We chose to venture into Utah and follow a few “off the beaten path” roads. Jane took over the driving and let me take pictures. Our first destination was Valley of the Gods. It is neither a National Park nor a State Park, just a “point of interest” on Utah maps. It is billed as a smaller, less commercial Monument Valley. We followed US-163 through Mexican Hat to Utah-261, loosely planning to see Gooseneck State Park and Valley of the Gods. What started as a couple of hours of site seeing turned into a major adventure.
The road into Valley of the Gods nearly beat us and the truck to death – pure washboard. It is desolate. The only human inhabitants of the area are the owners of a bed & breakfast at the entrance to the valley. There are no power lines leading in. It looked as if they had only solar energy. Surprisingly, there were several guests there. Anyway, we made only three miles of the 17-mile road before aborting.
Next came the real adventure. Highway 261 is a road that ascends the cliff to Cedar Mesa. A long section called the Moki Dugway is a series of gravel switchbacks that offer breathtaking views and fearful falls over sheer cliffs. Had she not been the driver, Jane would have been screaming the entire way. But, she was having a blast gunning that big diesel truck up the mountain and sliding the rear end around those switchbacks.
I swear she was having a grand old time. It was my turn to be afraid.
We stopped several times for photos and to view the valley far below. You can see four levels of switchbacks from one viewpoint. The Moki Dugway took us to SR 95 where we turned left for Natural Bridges National Monument. Our short outing had turned into a monumental adventure.
Natural Bridges National Monument is a major attraction in its own right. We needed a lot more time to enjoy and hike to the three natural bridges (arches). We checked the camping but there doesn’t seem to be a place large enough for a camping trailer. Mostly, it was tent camping or popups. We completed the loop drive and checked several scenic overlooks, then made note to add Natural Bridges National Monument to our list of more places to visit.
We left the bridges with the sun getting low in the sky. SR-95 is a very scenic route but we missed a lot of the sites (and photos) because it got dark on our way to Blanding and our junction with US-163 for our return to the RV Park. It was nearly ten o’clock when we got home.
I got up the next morning to get sunrise pictures. The inspiration was lacking.
I took a few of formations silhouetted against the rising sun. I drove south on US-163 to get morning light on a Navajo farm I had noticed earlier. Nothing was really working. I headed north across the border to the point in Utah where Tom Hanks ended his long run in the movie Forrest Gump. Nothing! I guess I was just frustrated. Monument Valley was not the place I expected. Too many people!
That afternoon we took the self-guided 17-mile loop through the valley. That too was frustrating. It was a traffic jam. And the dust was stifling. If there had been a decent picture, it was ruined by the cloud of dust over the valley. It was so disheartening that we returned to the trailer before sunset.

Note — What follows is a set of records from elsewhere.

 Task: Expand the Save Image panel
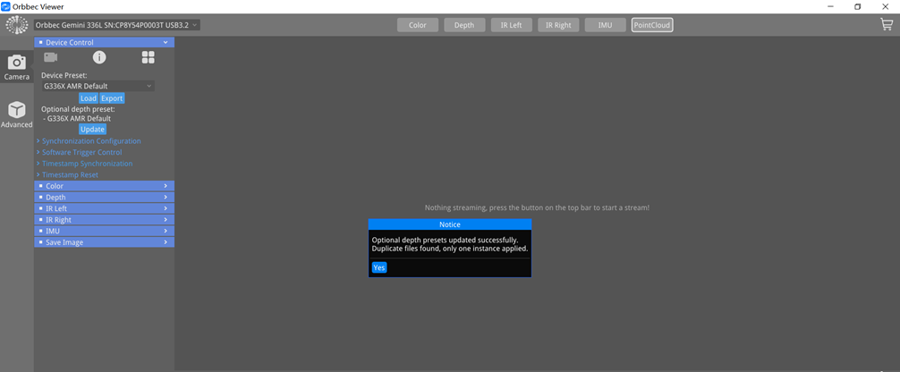[x=104, y=242]
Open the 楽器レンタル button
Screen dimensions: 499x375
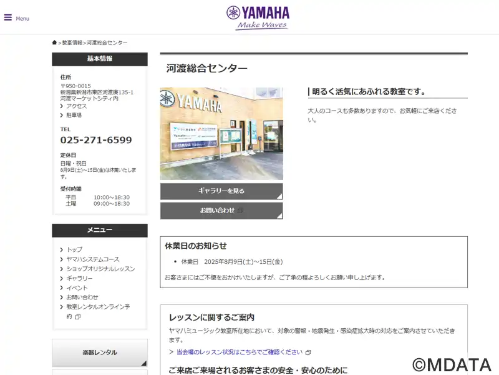(100, 353)
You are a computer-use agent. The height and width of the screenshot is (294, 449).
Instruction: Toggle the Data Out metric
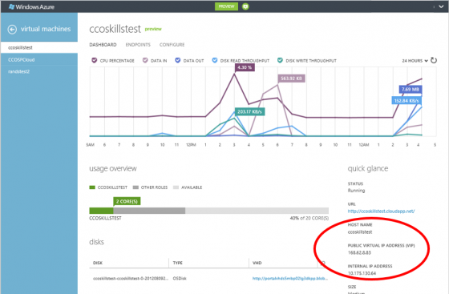[178, 60]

We left Monument Valley the next morning, Sunday, September 14, with no particular destination. We ended up in Page AZ because we drove past one of my “must see” sites. Antelope Canyon is a slot canyon on Navajo Tribal lands that requires a guide to visit. It is just minutes outside Page. We thought we had made reservations for a Photographer’s Tour at 3:30 that afternoon. That got screwed up and I got pissed and refused to reschedule anything with the same people. Sometimes my reasoning is not reasonable. I had wanted to take that tour for a long time. Oh well, another adventure for the “to do” list.